After writing up the responses I received from the testers, I did a quick brainstorm about how I could solve the various recommendations and problems that arose through testing.
Problem - Difficult and confusing for learners
Solution - Create a gentler learning curve for beginners. With multiple testers making comments concerning the difficulty I knew I would have to change the way I used written language through out the experience and making sure that the learner had multiple options for points of reference and support through out the experience. Another possible solution was to create an introduction to the experience that serves two purposes: to teach the learner code but also to serve as a way of introducing the learner to how the experience works.
Suggestion - more colours, less text heavy
Solution - Use colours associated with a text editor to create familiarity. With the full intent of eventually moving the learner on from the experience to be working in text editors, creating this familiarity early would be important for making users feel confident they make the move. To give myself colours to work with, I used the text editor Sublime Text as an inspiration.
Suggestion - Add definitions to hints
Solution - Add an "In case you've forgotten..." button/tab/feature to the hints. This would allow users to gain more information if they are unsatisfied with the level of help they are receiving from hints or need more of a nudge in the right direction. Alternatively a reference button could be added to the list of available help options that learners would direct access to the reference list instead of them requesting a hint each time they need to access to the list.
Suggestion - Add code to an off screen editor as you complete the experience.
Solution - As users select code options, move it to an off screen editor to see how the code all fits together at the end. While users are not directly working with code through out the experience, it's important to build their confidence when they will eventually deal with code on text editors.

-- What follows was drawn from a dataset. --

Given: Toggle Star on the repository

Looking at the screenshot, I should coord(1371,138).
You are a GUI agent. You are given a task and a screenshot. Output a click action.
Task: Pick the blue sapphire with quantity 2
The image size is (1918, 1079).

Suggestion - Give the user justification for why the action they choose is the best course of action.
Solution - After the user has selected their answer, a notification window could appear to explain to the user at the end of each task why the action is chosen is the best choice. The help features could also be expanded with an emphasis on making the help features more social. Through this method, users could create learning opportunities for themselves by sharing knowledge over the platform and also tie in the social aspect of learning from research.
Suggestion - More emphasis on showing the code on flip. More prominent tooltip?

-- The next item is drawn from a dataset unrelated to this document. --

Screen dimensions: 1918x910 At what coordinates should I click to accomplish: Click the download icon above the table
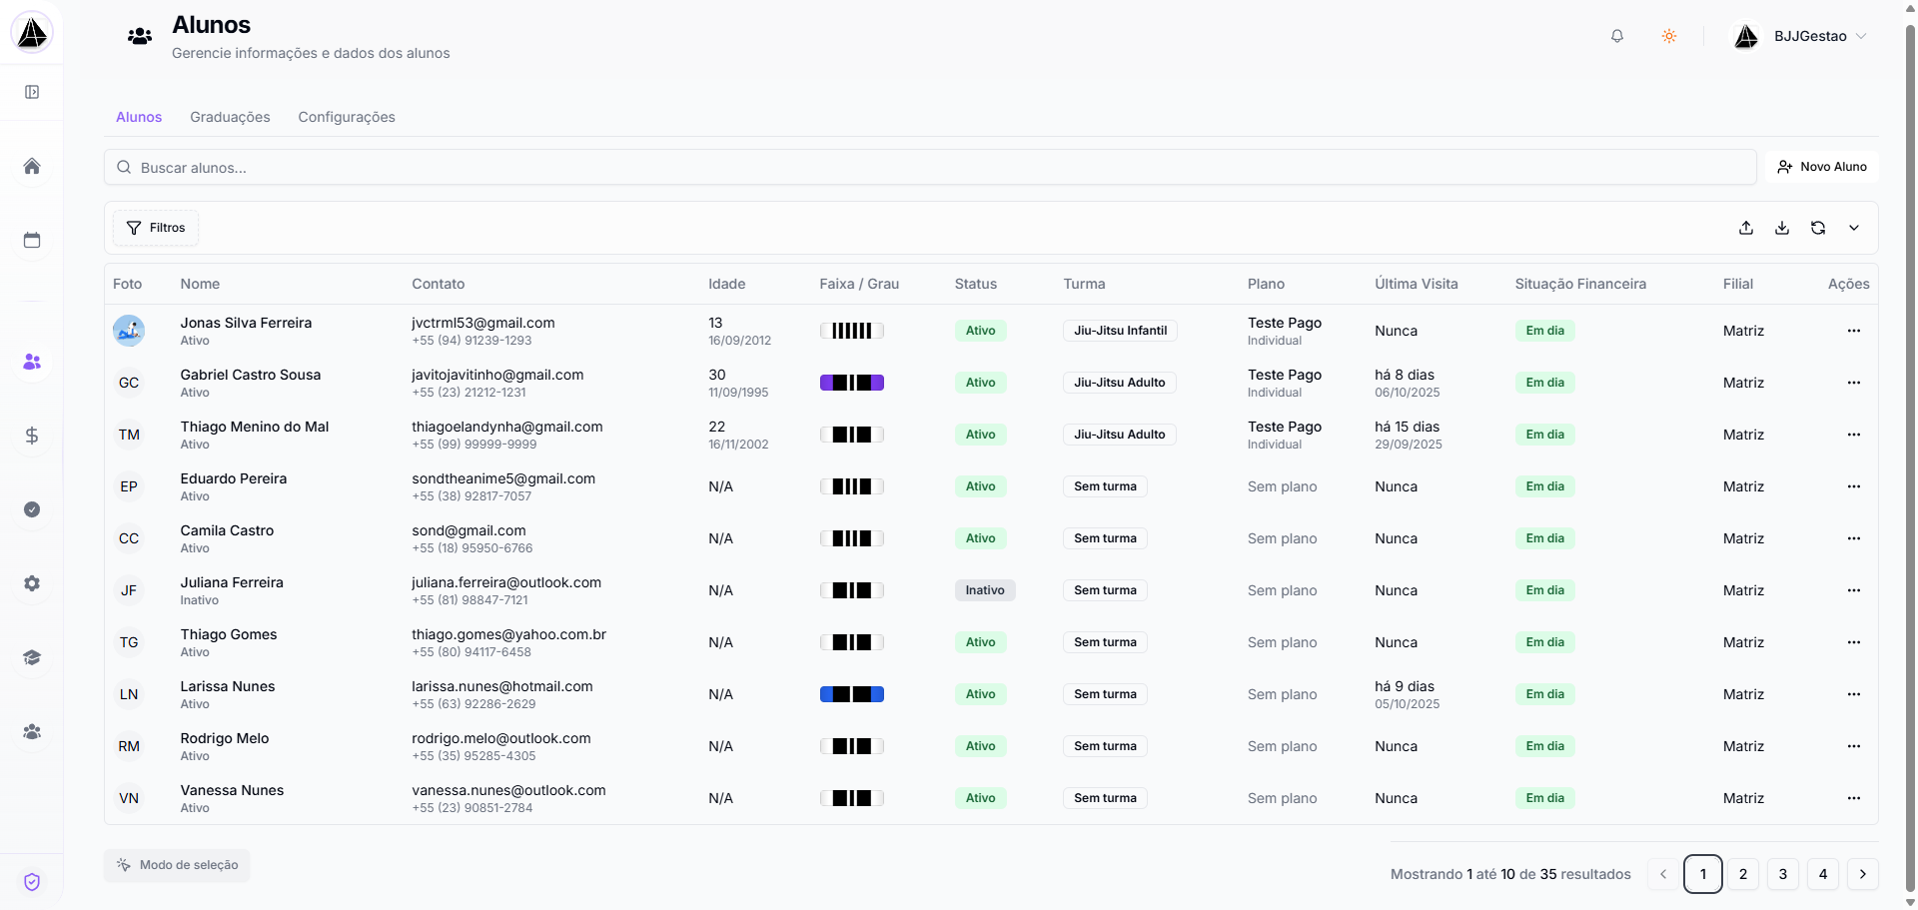pos(1781,228)
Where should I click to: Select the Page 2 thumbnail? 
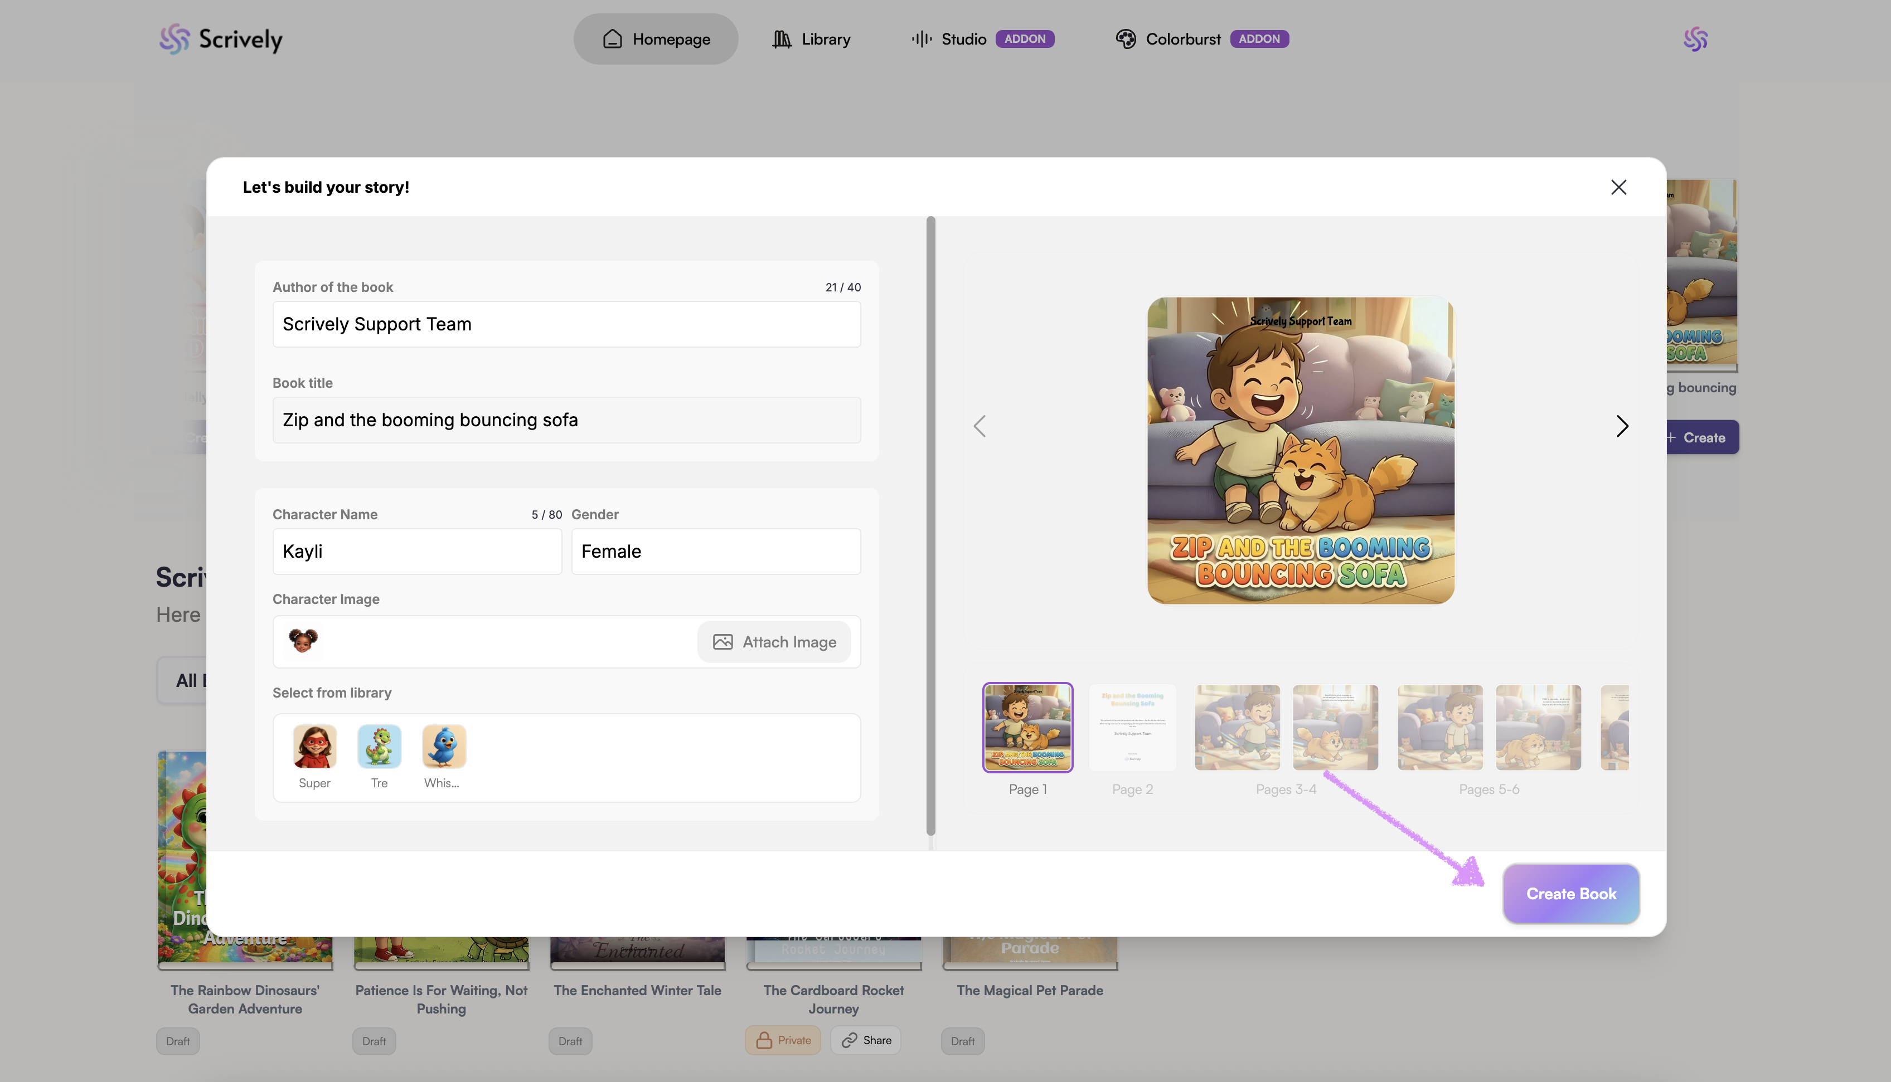click(1132, 728)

Solution - When desired course of action is chosen, the bubble should auto flip to show you the code. This should be partnered up with the justification of the best course to reinforce learning. The more confidence built during the experiencer, the easier the transition will be for users to move on to working with actual code.
Suggestion - The means to toggle on or off help as dictated by the user
Solution - Creating a Guided version vs Unguided version or incorporating a help button somewhere on the screen for the user to access when or if they need to access the help options. Depending on the user's confidence level, the user could make use of a guided version which would work to build the user's confidence by encouraging the learner at every opportunity and making sure to explain everything that the learner is coming across during the experience. When users are feeling more confident they can choose the unguided mode which would allow them to opt out of hints. Either way, the key is to build the learner's confidence.
Suggestion - Make sure to consider the order of learning - when should learners be introduced to this topic.
Solution - Following examples set by established websites such as w3schools or Codecademy. This again is another reason why linear learning journeys are more suited as learning experiences as learners shouldn't really be learning anything that should make them feel out of their depths.